Over the past year, a revolt has been brewing across the web. Small website owners, independent bloggers, and known media publishers have grown increasingly vocal about the disruptive behavior of a new wave of AI web crawlers that scrape web content with unprecedented aggression and recklessness.
Unlike the relatively disciplined traditional bots of search engines, many AI crawlers flood servers with requests with a startling lack of restraint.
Website operators report crippling bandwidth spikes and inflated infrastructure costs due to the sheer volume of automated traffic.
Even Wikimedia, one of the largest open data projects in the world, is straining under the weight. Since January 2024, they noticed that the bandwidth used to download images from Wikimedia Commons has surged by 50%, largely due to automated systems collecting openly licensed content—often valuable for training AI models. A recent internal review found that 65% of their most resource-intensive traffic comes from agents that don’t behave like typical web browsers.
To further illustrate the scope of the problem, here is a compilation of notable examples: A single webmaster received 81,000 requests in just two and a half hours—yet only 3% of those requests passed a basic proof-of-work challenge, implying that 97% of those traffic are automated. Another operator measured that 70% of his total traffic now comes from AI-linked user agents, with OpenAI accounting for roughly a quarter, Amazon 15%, and Anthropic over 4%. In contrast, Google and Bing crawlers barely register—together making up less than one percent of total requests.

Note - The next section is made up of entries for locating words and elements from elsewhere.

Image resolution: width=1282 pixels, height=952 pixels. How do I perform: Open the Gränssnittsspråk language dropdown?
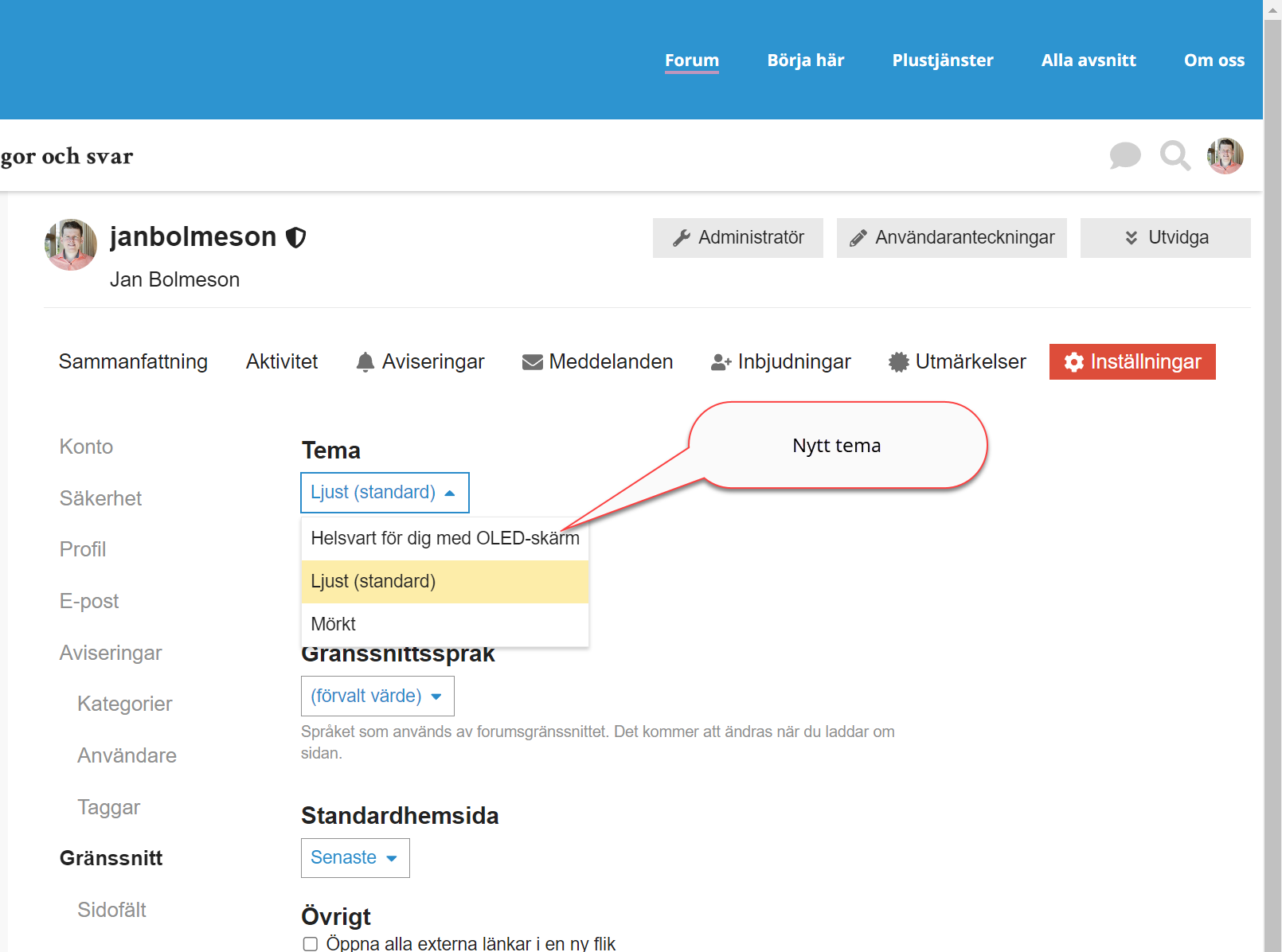tap(377, 696)
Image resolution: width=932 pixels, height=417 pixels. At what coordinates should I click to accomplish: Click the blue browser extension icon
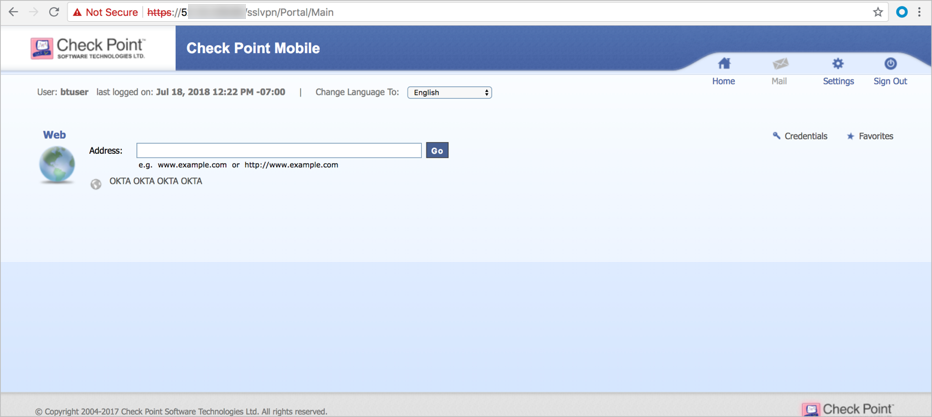[x=901, y=12]

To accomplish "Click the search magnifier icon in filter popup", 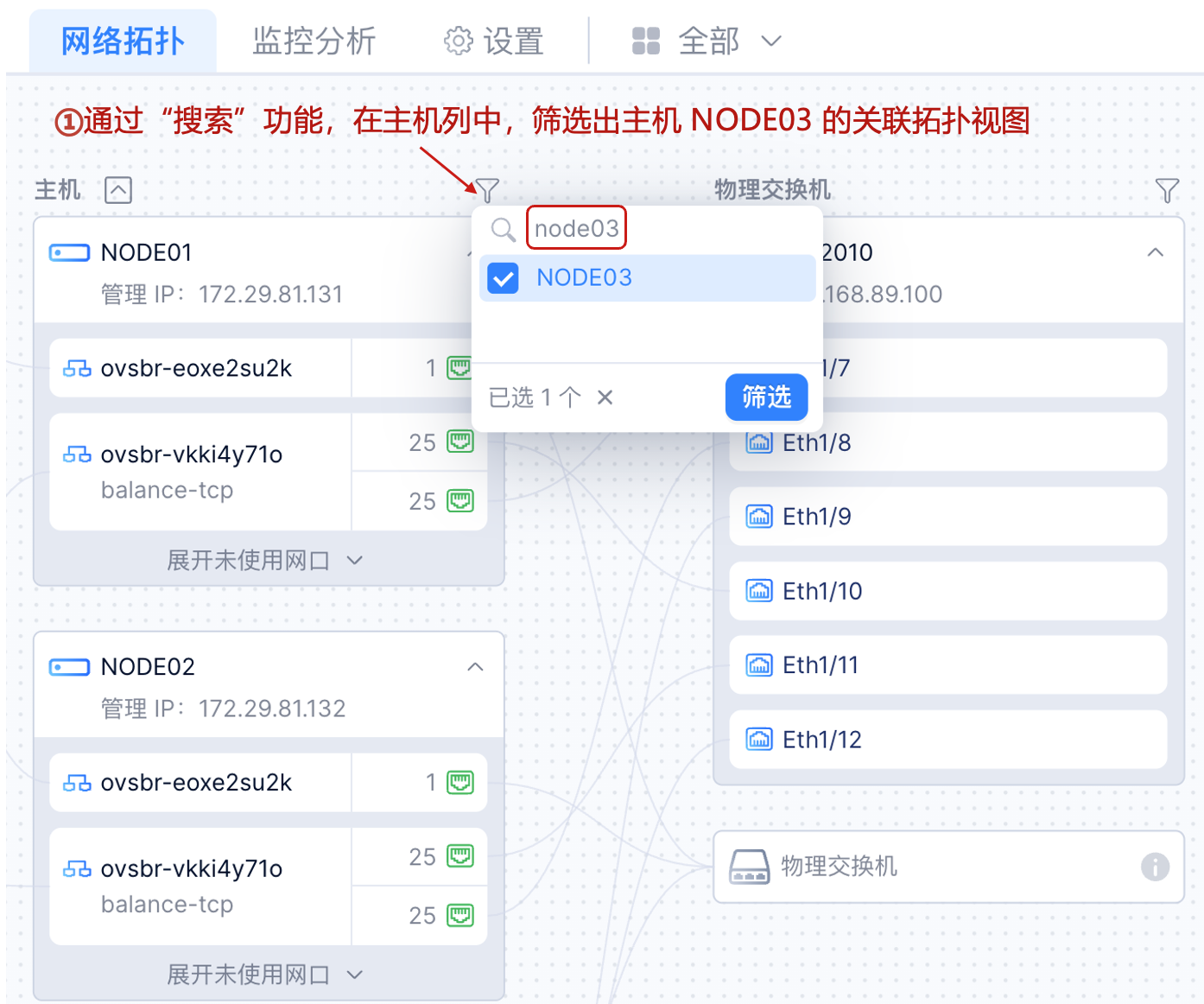I will pyautogui.click(x=503, y=229).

These numbers paint a troubling picture: the majority of crawling traffic is no longer coming from conventional search engines or archival bots, but from a loosely coordinated wave of AI collectors acting without clear guardrails.
Crawling and scraping public web data are foundational to academic research and business decision-making. They are also the invisible fodder behind many platforms. But many report that AI crawlers today behave like bad neighbors. They show up unannounced, take food from your fridge, and let themselves out—only to be back an hour later expecting a restock.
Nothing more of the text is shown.